§ Directions for this task: Report every line of the items below that contains the word "count", copying each such line in full.

####################

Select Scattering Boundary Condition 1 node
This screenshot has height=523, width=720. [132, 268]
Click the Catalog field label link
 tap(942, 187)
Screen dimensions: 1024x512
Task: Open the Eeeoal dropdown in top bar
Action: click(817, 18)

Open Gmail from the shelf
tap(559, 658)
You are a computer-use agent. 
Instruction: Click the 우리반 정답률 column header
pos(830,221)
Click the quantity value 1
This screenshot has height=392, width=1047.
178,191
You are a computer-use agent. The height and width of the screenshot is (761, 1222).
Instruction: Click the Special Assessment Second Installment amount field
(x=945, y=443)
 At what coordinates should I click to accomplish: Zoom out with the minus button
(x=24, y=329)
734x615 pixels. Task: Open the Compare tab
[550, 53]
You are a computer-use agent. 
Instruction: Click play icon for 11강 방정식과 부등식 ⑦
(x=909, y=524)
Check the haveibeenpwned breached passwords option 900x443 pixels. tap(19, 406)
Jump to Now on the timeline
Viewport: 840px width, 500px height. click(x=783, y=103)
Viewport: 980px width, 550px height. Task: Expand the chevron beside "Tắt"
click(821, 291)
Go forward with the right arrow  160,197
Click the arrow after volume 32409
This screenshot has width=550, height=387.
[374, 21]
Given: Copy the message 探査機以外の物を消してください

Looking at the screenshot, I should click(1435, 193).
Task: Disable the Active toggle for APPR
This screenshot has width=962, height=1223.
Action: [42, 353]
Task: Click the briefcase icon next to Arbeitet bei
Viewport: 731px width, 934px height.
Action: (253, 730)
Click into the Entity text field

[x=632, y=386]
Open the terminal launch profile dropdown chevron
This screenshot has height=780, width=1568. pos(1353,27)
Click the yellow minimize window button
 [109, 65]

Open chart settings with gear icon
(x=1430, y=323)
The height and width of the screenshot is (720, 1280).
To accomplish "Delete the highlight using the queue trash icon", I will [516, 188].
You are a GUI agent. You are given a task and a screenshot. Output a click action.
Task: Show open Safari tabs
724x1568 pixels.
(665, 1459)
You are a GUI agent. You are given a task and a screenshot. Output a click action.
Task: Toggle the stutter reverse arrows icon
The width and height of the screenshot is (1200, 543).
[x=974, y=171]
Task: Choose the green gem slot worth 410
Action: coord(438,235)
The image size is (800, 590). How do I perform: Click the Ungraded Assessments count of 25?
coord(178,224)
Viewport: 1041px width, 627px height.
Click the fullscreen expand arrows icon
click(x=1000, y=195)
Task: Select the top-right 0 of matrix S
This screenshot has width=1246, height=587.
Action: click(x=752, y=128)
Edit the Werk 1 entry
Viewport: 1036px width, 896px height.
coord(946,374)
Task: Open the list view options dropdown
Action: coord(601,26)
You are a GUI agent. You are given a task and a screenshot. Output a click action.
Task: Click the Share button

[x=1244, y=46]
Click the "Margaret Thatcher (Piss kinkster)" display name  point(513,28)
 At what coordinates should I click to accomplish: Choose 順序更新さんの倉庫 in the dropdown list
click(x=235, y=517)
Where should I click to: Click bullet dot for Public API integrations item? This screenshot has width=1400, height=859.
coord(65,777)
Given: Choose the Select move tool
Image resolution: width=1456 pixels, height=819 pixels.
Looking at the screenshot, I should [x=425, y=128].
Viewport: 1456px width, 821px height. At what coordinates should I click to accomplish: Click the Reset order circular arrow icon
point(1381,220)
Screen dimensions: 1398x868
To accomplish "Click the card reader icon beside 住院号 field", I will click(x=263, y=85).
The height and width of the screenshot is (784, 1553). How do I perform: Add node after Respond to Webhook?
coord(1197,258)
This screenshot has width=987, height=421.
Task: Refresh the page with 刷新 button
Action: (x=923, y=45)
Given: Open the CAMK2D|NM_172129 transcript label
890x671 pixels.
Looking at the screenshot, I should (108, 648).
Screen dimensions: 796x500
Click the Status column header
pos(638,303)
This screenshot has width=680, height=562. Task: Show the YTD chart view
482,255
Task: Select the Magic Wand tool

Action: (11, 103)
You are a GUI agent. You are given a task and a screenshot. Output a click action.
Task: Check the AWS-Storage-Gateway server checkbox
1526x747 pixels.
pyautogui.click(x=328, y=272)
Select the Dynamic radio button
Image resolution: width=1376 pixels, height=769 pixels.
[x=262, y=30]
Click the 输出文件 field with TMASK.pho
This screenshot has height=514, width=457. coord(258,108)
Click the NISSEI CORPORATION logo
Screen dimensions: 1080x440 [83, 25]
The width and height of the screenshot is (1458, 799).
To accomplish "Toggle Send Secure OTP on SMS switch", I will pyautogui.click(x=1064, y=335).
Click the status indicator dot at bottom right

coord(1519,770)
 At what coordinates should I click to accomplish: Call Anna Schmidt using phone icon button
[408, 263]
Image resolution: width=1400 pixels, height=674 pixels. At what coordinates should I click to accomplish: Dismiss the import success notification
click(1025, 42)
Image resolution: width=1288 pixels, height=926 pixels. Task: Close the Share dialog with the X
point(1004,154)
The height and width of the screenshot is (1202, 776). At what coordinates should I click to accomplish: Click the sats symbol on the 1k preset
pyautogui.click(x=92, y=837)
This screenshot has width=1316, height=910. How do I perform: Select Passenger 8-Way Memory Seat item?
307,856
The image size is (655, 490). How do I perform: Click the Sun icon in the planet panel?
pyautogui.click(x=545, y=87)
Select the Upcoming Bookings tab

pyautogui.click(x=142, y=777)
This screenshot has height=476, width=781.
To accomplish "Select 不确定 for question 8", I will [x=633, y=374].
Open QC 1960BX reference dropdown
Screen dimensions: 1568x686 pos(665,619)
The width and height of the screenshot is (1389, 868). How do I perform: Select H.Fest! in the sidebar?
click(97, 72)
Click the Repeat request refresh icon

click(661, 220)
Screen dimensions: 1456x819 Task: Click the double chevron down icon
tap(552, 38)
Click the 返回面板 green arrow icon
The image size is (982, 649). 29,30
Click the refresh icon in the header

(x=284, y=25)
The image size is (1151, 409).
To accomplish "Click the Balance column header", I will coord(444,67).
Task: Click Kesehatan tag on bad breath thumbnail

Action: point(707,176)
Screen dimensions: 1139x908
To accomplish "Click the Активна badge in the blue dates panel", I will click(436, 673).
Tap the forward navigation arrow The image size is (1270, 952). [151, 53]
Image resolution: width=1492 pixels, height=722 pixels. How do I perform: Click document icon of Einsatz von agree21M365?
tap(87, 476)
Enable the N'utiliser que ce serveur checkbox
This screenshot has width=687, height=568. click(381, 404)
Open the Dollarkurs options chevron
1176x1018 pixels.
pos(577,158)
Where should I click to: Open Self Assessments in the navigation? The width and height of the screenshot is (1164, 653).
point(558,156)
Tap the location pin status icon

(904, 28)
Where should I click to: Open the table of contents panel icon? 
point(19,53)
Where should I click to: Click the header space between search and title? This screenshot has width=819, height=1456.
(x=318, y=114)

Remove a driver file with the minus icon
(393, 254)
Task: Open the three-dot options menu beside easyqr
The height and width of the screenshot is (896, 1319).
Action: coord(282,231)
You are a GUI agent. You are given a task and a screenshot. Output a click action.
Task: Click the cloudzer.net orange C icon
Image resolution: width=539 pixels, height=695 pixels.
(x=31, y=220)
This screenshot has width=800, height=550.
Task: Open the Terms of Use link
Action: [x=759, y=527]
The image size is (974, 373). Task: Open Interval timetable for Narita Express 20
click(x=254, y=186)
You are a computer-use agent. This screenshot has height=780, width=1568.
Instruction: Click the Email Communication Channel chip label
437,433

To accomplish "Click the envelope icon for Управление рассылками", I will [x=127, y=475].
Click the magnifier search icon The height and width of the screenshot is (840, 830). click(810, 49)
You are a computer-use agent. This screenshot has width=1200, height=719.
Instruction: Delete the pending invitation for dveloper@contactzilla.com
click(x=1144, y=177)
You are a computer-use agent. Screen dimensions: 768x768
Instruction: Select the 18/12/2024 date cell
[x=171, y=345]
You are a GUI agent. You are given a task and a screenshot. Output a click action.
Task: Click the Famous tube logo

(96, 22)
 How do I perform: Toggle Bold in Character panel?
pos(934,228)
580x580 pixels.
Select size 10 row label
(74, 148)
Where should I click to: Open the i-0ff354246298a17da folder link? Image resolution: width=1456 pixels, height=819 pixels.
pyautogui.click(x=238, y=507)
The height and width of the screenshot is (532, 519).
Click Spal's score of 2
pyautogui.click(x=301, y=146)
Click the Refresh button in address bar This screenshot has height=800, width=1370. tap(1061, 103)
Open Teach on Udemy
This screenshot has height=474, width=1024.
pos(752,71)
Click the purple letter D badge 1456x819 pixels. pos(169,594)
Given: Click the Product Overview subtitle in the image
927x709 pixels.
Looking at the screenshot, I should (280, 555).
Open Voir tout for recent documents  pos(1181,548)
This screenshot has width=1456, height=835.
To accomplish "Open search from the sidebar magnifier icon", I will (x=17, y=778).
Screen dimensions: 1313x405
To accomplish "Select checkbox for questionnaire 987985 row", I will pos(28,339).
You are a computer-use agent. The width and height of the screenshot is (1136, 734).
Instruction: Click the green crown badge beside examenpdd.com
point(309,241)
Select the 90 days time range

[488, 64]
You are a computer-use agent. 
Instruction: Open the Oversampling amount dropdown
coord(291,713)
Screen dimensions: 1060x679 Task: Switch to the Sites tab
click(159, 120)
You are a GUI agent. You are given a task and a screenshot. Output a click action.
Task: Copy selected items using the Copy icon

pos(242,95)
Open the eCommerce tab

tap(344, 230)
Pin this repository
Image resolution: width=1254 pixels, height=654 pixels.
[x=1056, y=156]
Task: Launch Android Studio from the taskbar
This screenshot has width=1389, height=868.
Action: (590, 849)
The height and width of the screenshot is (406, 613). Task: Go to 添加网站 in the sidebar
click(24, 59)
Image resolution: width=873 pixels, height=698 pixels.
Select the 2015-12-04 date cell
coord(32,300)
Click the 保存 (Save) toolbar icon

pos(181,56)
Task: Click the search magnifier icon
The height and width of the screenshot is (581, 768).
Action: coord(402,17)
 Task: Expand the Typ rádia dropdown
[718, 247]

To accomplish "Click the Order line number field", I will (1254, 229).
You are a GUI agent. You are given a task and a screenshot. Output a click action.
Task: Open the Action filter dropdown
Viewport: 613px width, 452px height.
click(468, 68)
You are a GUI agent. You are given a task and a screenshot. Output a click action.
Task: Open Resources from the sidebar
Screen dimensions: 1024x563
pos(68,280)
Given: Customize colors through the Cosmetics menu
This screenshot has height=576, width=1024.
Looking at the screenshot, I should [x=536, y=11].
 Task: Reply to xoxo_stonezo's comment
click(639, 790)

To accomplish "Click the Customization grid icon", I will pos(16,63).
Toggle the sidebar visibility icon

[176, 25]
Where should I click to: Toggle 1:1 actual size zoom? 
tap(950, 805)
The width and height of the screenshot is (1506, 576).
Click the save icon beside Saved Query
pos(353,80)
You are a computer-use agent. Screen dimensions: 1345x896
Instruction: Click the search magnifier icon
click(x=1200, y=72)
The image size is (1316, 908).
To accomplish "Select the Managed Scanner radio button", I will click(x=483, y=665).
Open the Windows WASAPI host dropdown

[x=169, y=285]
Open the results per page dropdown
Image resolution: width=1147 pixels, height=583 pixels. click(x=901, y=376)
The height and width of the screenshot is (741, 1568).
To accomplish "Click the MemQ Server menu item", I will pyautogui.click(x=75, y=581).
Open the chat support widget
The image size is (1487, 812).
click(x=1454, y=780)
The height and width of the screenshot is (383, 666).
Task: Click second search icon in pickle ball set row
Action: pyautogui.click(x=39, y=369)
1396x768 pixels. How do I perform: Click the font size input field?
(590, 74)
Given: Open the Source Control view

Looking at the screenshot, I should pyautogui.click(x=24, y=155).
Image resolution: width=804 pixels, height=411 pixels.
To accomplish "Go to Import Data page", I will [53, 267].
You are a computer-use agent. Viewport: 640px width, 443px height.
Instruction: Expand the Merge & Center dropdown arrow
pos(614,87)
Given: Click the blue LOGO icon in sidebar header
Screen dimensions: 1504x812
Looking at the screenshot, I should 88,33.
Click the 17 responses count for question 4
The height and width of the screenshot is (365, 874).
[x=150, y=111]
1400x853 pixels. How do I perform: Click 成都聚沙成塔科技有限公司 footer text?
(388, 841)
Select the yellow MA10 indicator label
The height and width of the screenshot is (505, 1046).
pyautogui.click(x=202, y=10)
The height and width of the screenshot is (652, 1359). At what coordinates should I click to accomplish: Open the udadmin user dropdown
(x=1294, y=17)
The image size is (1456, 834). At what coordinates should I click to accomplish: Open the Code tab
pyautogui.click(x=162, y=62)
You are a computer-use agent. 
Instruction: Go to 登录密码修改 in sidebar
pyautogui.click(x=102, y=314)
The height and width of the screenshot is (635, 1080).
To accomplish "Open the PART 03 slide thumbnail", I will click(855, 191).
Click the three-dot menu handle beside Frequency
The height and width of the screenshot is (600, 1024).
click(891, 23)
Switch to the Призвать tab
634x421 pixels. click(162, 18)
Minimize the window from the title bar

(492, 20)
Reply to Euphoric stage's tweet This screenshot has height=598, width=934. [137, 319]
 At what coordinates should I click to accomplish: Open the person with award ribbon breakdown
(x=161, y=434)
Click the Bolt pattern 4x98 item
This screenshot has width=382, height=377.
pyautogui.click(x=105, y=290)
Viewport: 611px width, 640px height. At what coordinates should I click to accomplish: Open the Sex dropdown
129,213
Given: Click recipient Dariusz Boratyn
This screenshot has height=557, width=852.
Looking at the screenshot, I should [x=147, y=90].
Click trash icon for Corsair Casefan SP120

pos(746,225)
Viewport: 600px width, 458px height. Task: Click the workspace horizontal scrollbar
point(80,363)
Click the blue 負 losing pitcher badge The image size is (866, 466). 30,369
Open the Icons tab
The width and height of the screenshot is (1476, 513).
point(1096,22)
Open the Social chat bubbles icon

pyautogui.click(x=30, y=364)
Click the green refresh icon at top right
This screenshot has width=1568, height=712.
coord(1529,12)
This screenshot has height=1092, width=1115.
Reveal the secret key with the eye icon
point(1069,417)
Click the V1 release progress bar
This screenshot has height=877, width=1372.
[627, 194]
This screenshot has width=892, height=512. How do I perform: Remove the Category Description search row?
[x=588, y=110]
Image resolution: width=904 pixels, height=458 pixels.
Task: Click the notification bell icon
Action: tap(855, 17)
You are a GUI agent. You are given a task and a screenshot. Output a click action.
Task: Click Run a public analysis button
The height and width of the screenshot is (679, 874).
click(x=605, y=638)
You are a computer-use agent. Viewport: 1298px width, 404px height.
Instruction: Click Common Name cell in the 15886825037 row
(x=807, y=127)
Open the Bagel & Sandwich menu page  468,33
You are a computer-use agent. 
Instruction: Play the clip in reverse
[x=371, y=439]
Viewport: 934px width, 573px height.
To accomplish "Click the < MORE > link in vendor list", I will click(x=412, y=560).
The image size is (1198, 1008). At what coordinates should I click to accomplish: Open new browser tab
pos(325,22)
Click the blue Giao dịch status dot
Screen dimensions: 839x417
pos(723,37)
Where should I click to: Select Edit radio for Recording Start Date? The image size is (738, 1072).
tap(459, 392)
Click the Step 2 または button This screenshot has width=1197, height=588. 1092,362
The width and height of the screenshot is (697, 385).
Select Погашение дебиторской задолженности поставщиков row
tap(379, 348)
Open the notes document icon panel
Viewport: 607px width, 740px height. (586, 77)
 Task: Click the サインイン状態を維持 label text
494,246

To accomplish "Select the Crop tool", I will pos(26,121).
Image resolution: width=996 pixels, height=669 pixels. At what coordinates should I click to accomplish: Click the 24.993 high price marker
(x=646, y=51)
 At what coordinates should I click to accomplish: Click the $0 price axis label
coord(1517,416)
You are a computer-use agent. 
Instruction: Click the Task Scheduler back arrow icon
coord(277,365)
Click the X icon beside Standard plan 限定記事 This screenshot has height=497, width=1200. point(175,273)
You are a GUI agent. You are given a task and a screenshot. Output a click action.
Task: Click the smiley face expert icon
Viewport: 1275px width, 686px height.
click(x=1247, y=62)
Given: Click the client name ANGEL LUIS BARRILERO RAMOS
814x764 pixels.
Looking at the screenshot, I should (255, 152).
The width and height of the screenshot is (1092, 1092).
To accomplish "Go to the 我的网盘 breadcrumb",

####################

§ Solution:
The image size is (800, 590). How do I perform: Click the Ungraded Assessments count of 25?
Click the 17 responses count for question 4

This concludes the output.